Charles-Lewis de Secondat, Baron de Montesquieu (1689-1755) French political philosopher
Persian Letters [Lettres Persanes], Letter 106, Rhedi to Usbek (1721) [tr. Ozell (1760 ed.), # 105]
    (Source)

(Source (French)). Alternate translations:

Thou knowest, that since the Invention of gun-powder, there is no place impregnable; that is to say, Ushek, that there is not any longer an asylum upon earth against injustice and violence. I always tremble, left they should at arrive at last, at the discovery of some secret, which may furnish them with a shorter way to destroy mankind, and to depopulate whole nations and whole kingdoms.
[tr. Floyd (1762), # 105]

You know that since the invention of gunpowder no place is impregnable; that is to say, Usbek, that there is no longer upon the earth a refuge from injustice and violence. I dread always lest they should at last discover some secret which will furnish them with a briefer method of destroying men, by killing them off wholesale in tribes and nations.
[tr. Davidson (1891)]

You know that, since the invention of gunpowder, no fortress is impregnable; that is to say, Usbek, that there is no longer upon earth an asylum against injustice and violence. I am always in terror lest some secret or other should be at length discovered that will not only kill men, but destroy entire tribes and nations.

(Item position entries)

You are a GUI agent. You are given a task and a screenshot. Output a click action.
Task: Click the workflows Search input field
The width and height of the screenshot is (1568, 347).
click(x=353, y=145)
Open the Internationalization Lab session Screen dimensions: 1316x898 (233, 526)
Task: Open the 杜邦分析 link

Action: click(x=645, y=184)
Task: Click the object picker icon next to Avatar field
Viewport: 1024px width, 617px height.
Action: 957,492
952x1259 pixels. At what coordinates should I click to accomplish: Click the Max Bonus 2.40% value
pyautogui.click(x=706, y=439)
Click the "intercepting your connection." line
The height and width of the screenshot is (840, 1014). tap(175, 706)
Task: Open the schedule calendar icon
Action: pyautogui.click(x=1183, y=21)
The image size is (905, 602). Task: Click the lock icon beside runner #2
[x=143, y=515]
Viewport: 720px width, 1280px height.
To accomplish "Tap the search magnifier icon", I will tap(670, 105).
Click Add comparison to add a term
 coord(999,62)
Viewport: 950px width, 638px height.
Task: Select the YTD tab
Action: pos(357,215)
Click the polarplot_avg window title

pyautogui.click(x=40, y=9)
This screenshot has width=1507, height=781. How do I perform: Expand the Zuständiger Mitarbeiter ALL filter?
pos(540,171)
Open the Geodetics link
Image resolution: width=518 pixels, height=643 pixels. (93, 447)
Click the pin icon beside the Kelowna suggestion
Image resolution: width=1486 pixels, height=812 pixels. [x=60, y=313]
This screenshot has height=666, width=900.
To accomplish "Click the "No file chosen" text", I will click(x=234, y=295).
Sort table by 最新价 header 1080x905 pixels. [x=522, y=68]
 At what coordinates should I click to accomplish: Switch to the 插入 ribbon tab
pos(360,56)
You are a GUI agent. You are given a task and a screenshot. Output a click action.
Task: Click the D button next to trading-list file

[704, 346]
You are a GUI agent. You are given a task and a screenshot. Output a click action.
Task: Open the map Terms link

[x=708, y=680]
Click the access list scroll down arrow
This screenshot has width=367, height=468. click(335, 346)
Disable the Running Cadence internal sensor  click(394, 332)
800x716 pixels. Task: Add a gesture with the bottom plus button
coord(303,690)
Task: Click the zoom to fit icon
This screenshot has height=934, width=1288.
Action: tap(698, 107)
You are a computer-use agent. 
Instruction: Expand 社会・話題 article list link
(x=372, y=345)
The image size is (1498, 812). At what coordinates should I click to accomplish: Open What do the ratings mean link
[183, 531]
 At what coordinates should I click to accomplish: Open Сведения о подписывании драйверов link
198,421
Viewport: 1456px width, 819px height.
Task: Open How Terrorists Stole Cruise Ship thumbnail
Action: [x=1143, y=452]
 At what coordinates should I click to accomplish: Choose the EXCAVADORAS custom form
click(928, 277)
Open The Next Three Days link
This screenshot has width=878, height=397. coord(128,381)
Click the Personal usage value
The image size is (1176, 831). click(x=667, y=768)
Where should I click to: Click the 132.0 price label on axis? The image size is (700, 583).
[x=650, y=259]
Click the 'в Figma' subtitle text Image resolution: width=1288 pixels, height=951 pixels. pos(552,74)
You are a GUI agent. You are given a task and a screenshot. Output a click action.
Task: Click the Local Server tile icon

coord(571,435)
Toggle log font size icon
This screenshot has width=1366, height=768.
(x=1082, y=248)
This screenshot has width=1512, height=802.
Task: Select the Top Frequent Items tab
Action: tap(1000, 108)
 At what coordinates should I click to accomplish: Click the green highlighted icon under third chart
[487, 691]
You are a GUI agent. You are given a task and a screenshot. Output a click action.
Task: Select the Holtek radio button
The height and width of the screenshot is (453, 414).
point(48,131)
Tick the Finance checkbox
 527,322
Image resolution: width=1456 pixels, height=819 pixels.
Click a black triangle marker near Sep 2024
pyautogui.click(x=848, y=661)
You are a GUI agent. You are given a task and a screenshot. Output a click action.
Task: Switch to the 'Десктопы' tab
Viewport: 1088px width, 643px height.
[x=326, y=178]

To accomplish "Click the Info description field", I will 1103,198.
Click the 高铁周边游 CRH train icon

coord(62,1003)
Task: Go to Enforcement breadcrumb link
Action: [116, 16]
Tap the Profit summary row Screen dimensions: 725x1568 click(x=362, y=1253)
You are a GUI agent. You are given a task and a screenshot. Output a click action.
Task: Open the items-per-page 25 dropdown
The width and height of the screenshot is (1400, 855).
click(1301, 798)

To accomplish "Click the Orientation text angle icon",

• _Exercise requirements_
Write the next part of the Montesquieu gunpowder extract, starting after its final sentence. None of the material is needed for what follows.

• _Written answer_
[tr. Betts (1897)]

You know that since the invention of gunpowder there have been no impregnable places; and this is to say, Usbek, that there is no longer an asylum from injustice and violence any¬ where on the earth. I am in constant terror that ultimately someone will succeed in discovering some secret which will furnish an even more efficient way to kill men, by destroying whole peoples and entire nations.
[tr. Healy (1964)]

You know, since the invention of gunpowder, no fortification is impregnable; in other words, Usbek, there no longer exists, anywhere on earth, any asylum from injustice and violence. I live in fear that men of science will eventually discover some secret which would offer a faster day to kill people, destroy races, and wipe out entire nations.
[tr. Mauldon (2008)]

You know that since the invention of gunpowder, no place is impregnable -- and that is to say, Usbek, that there is no place on earth where we are safe from injustice and violence. I tremble at the thought that eventually someone will discover some new secret that will lead to an even more efficient way to kill even more people, perhaps to destroy entire populations and nations.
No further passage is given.